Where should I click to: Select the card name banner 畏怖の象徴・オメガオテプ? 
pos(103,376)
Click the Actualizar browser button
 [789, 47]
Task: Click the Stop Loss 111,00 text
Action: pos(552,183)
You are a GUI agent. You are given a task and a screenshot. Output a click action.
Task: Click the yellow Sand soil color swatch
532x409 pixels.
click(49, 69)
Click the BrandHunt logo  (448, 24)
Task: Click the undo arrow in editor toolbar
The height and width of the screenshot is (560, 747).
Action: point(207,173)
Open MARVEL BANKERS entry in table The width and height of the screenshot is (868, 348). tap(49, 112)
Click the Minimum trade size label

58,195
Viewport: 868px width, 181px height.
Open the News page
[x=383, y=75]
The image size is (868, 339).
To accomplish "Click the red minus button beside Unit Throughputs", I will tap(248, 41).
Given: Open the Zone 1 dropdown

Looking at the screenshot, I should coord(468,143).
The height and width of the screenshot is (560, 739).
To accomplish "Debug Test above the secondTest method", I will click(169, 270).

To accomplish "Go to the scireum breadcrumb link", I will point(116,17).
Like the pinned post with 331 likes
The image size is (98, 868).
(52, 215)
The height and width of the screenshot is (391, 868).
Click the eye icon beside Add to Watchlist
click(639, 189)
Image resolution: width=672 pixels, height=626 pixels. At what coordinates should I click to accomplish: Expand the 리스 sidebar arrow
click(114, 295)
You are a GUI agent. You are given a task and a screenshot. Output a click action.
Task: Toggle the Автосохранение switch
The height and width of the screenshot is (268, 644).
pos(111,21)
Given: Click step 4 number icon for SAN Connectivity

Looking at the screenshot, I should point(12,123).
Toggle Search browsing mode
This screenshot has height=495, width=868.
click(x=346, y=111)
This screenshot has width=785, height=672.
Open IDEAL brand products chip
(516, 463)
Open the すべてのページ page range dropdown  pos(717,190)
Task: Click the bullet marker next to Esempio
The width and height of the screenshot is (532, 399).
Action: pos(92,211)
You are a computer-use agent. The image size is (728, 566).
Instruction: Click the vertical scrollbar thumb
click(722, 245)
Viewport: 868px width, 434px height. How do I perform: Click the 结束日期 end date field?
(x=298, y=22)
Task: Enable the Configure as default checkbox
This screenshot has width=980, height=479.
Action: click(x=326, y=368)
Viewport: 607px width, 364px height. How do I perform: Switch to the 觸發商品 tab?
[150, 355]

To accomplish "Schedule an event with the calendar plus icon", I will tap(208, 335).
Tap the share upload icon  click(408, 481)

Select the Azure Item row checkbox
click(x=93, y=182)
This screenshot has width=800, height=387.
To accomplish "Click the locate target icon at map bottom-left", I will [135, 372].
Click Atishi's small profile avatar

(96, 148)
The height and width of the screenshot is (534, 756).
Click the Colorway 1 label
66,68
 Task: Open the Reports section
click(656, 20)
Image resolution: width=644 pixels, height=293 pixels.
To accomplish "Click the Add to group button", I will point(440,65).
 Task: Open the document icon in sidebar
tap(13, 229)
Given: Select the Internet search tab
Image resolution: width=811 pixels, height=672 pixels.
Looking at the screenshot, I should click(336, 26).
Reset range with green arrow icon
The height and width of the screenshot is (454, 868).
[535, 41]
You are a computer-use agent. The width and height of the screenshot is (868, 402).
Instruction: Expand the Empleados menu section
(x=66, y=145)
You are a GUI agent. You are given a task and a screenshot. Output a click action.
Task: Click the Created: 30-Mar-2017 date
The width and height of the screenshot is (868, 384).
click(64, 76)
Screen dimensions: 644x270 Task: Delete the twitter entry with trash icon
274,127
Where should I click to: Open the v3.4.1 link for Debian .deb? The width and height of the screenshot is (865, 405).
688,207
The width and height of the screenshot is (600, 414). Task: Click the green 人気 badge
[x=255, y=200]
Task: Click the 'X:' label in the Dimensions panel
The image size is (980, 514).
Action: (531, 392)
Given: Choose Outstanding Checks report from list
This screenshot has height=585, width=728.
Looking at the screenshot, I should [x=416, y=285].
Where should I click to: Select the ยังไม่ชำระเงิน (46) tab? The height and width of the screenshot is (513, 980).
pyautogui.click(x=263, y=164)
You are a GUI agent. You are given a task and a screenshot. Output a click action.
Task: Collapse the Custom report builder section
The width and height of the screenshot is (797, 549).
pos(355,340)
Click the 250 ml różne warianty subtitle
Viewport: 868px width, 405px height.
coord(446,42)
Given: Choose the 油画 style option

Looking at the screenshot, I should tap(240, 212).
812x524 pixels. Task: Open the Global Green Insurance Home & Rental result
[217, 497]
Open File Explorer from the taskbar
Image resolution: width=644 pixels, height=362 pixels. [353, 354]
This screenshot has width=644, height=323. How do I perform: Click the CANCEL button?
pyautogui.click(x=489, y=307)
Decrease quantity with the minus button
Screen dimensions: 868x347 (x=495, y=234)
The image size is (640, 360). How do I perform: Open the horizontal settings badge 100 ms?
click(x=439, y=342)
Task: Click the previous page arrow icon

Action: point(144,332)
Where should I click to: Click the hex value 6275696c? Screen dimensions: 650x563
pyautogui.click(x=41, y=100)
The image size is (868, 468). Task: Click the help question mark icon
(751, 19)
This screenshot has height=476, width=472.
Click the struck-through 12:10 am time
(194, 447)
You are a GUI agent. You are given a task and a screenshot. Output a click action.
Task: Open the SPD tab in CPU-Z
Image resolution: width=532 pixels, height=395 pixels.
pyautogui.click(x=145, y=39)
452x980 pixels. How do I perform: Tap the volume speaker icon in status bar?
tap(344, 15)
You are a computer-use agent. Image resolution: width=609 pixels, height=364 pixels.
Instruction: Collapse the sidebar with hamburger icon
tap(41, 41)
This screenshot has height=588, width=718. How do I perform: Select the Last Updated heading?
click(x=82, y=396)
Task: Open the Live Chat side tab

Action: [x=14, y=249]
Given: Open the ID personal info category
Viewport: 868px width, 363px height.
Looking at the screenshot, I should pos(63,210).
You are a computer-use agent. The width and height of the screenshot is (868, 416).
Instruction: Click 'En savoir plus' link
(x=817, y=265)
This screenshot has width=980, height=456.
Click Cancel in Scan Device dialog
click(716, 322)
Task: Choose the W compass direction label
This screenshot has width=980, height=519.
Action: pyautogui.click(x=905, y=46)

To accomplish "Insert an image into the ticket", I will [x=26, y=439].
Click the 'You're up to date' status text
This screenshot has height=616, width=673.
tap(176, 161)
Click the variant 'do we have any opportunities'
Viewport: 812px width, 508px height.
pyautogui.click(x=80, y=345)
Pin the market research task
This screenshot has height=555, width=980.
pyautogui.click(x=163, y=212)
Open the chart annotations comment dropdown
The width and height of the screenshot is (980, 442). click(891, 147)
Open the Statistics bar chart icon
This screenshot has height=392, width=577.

- - - - -

Above are some records; copy exactly the lines from the one with "Task: Open the Live Chat side tab" through the one with "This screenshot has width=980, height=456.", both included, and no others.

Task: Open the Live Chat side tab

Action: [x=14, y=249]
Given: Open the ID personal info category
Viewport: 868px width, 363px height.
Looking at the screenshot, I should pos(63,210).
You are a computer-use agent. The width and height of the screenshot is (868, 416).
Instruction: Click 'En savoir plus' link
(x=817, y=265)
This screenshot has width=980, height=456.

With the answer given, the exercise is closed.